What you have to do:
The listing below holds pictures; exclude them. Return exactly the lines from the one with "The height and" through the one with "The width and".

Task material:
════
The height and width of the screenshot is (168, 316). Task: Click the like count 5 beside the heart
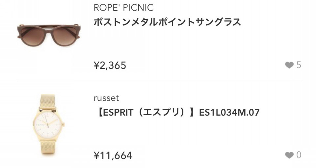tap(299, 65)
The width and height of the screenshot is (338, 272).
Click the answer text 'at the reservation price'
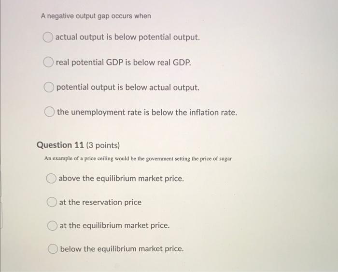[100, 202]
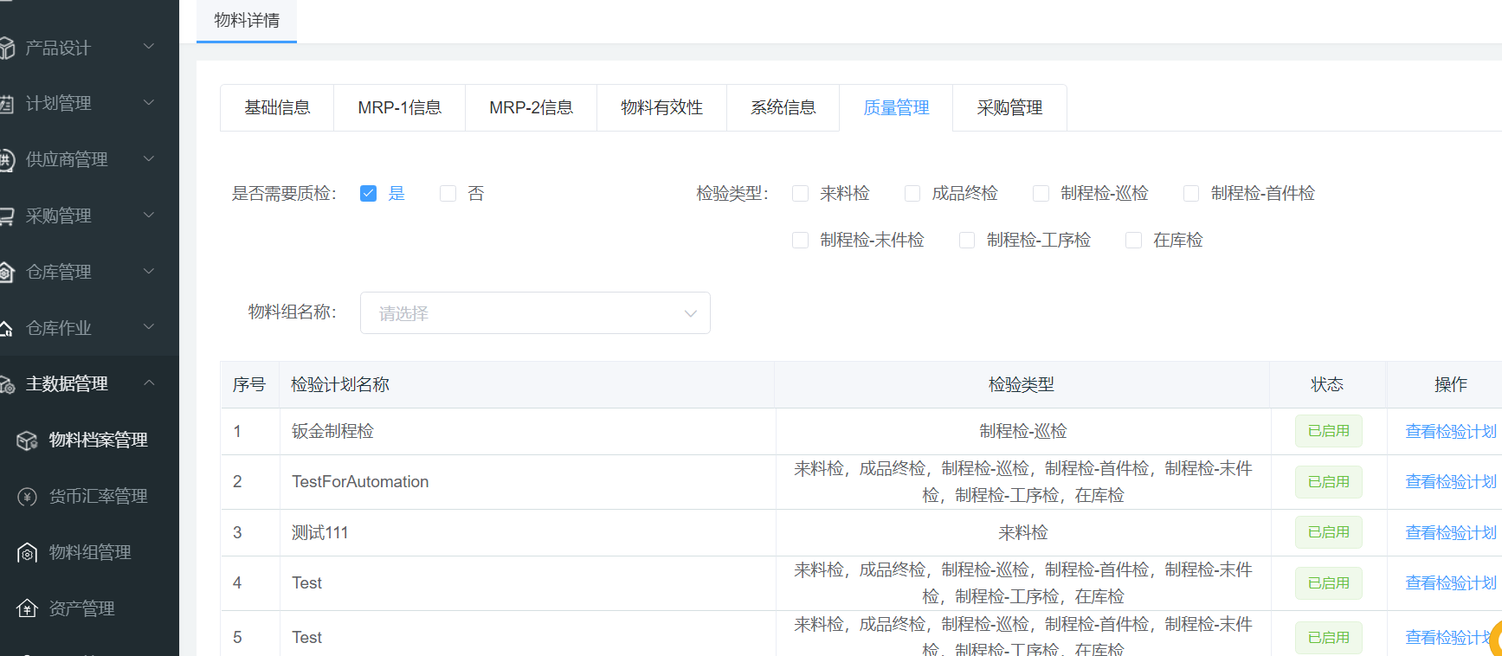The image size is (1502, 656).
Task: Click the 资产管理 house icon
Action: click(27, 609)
════
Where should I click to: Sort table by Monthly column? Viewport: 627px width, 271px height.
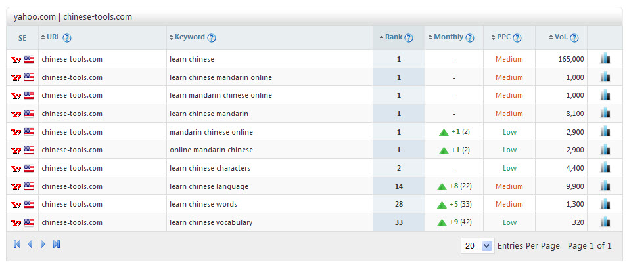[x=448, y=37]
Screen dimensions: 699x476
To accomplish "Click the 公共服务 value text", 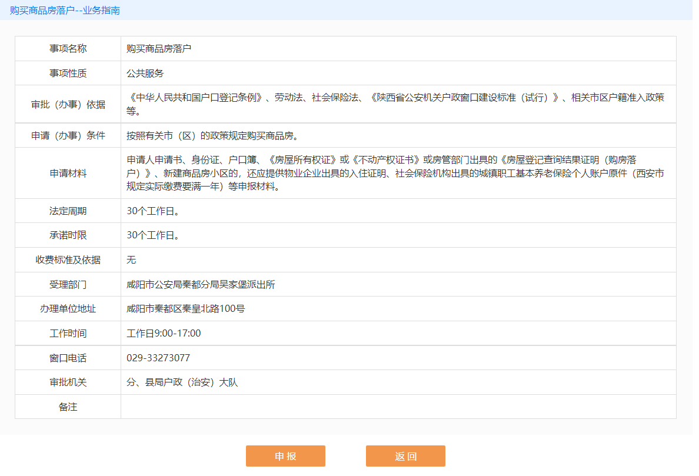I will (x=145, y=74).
════
Written answer:
The height and width of the screenshot is (168, 316). Task: Click the like count 5 beside the heart
tap(299, 65)
The width and height of the screenshot is (338, 272).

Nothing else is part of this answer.